Le ton a changé, il s’est durci. Une partie de l’Europe, à commencer par la France, a finalement décidé qu’il fallait parler le même langage que Donald Trump : celui des rapports de force. Depuis un an, les dirigeants européens ont tenté plusieurs stratégies, de la flatterie aux concessions ; mais Trump ne respecte que ceux qui lui tiennent tête.
L’Europe sera-t-elle capable de s’unir sur cette ligne plus dure sur le Groenland, de tenir sur la durée, et surtout de faire entendre raison à Washington ? Une partie de l’avenir du continent se joue en ce moment dans le bras de fer entre les deux rives de l’Atlantique.
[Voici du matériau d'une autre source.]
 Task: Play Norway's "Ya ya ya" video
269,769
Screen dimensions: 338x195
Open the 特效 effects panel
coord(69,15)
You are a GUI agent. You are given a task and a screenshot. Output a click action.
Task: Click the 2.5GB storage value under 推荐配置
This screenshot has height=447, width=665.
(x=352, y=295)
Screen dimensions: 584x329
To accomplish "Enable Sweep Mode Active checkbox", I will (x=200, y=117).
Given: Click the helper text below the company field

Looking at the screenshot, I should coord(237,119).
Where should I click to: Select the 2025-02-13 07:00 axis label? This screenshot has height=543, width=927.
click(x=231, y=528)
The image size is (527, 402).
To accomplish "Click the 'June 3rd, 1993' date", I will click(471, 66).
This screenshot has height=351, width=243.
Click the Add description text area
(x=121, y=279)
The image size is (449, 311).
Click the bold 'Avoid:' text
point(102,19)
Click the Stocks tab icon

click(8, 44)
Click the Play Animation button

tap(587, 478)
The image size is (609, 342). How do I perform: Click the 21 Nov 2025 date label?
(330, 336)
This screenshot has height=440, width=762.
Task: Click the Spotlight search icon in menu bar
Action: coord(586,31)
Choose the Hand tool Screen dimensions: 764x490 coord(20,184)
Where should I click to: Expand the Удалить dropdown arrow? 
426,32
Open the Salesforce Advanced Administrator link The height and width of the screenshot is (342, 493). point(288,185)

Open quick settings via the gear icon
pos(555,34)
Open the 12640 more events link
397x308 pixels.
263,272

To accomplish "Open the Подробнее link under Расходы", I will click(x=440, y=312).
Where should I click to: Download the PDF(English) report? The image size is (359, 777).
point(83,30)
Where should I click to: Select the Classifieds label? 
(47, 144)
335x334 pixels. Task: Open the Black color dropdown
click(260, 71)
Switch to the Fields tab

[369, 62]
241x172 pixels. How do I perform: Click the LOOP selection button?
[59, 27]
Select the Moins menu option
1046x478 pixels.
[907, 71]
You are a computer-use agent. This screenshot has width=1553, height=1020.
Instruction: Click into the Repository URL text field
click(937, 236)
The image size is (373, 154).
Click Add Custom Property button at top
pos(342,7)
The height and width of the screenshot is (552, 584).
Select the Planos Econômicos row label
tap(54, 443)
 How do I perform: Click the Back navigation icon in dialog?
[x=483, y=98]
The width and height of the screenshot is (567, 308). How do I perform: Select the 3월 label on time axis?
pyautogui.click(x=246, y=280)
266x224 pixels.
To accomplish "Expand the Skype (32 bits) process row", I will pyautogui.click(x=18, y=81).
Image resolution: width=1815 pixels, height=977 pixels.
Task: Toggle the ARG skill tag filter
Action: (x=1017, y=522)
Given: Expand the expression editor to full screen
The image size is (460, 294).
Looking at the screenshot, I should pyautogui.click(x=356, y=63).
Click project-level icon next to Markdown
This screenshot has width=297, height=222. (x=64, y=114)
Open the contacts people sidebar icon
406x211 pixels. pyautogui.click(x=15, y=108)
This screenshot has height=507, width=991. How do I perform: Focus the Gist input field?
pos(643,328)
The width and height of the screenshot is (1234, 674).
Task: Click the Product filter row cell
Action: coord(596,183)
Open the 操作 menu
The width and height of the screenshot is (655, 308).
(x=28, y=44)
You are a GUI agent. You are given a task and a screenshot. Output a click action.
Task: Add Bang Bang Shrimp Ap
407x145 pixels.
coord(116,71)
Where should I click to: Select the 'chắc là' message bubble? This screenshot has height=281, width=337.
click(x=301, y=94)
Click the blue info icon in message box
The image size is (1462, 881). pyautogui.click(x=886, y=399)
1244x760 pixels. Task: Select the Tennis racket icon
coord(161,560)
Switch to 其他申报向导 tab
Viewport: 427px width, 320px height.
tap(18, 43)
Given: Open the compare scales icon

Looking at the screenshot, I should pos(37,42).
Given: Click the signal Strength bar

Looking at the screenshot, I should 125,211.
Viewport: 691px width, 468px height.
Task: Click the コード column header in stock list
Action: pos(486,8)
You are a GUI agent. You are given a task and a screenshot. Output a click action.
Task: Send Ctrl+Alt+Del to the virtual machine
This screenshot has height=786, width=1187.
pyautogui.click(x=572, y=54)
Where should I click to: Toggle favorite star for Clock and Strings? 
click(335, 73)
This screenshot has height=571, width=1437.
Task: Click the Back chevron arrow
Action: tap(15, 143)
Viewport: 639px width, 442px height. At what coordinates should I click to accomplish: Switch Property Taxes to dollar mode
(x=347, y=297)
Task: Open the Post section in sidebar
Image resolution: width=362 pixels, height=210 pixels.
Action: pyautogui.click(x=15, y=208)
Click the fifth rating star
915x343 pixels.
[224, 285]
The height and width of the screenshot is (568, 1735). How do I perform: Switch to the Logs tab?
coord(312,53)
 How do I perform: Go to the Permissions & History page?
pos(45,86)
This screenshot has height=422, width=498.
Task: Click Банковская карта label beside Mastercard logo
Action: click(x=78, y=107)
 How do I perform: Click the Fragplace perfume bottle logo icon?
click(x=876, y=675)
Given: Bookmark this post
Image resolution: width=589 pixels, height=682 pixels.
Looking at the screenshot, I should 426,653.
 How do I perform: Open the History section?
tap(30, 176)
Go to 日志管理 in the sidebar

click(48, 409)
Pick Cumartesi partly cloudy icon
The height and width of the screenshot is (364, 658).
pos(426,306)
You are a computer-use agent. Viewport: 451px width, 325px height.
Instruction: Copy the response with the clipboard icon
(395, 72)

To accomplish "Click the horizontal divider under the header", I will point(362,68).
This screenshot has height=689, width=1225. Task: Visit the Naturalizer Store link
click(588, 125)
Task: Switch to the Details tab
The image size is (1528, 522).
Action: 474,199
Il y a l’appel d’Emmanuel Macron à utiliser pour la première fois l’instrument anti-coercition européen, reste à en convaincre les autres ; mais il y a d’ores et déjà la décision des principaux groupes du Parlement européen, après l’annonce de nouveaux droits de douane américains sur huit pays, de ne pas ratifier l’accord commercial signé cet été par Ursula Von der Leyen avec Donald Trump ; Rien que cela suffit à allumer la mèche d’une guerre commerciale transatlantique.
En fin de semaine dernière, on apprenait l’envoi au Groenland de quelques soldats européens, dont quinze chasseurs alpins français, afin de préparer des manœuvres militaires. Une partie de l’opinion a raillé ce déploiement symbolique, mais force est de constater qu’il a fait mouche, puisque Donald Trump a décidé de sanctionner les pays concernés.
Au passage, il n’a pas choisi l’escalade militaire : elle aurait été facile, personne n’imagine les soldats français ou danois ouvrir le feu sur une force d’invasion américaine
Ce n’était pas le but. Donald Trump a donc écarté de lui-même l’option de la force, c’est un recul. Pour le moment en tous cas.Mais les droits de douane de 10% qu’il imposera dans quelques jours aux pays qui lui tiennent tête sont une autre forme de violence. Ils doivent augmenter tant que le Groenland ne lui appartiendra pas : la vente forcée entre alliés est aussi brutale qu’une invasion, c’est inacceptable. D’où la réaction très ferme hier à travers l’Europe.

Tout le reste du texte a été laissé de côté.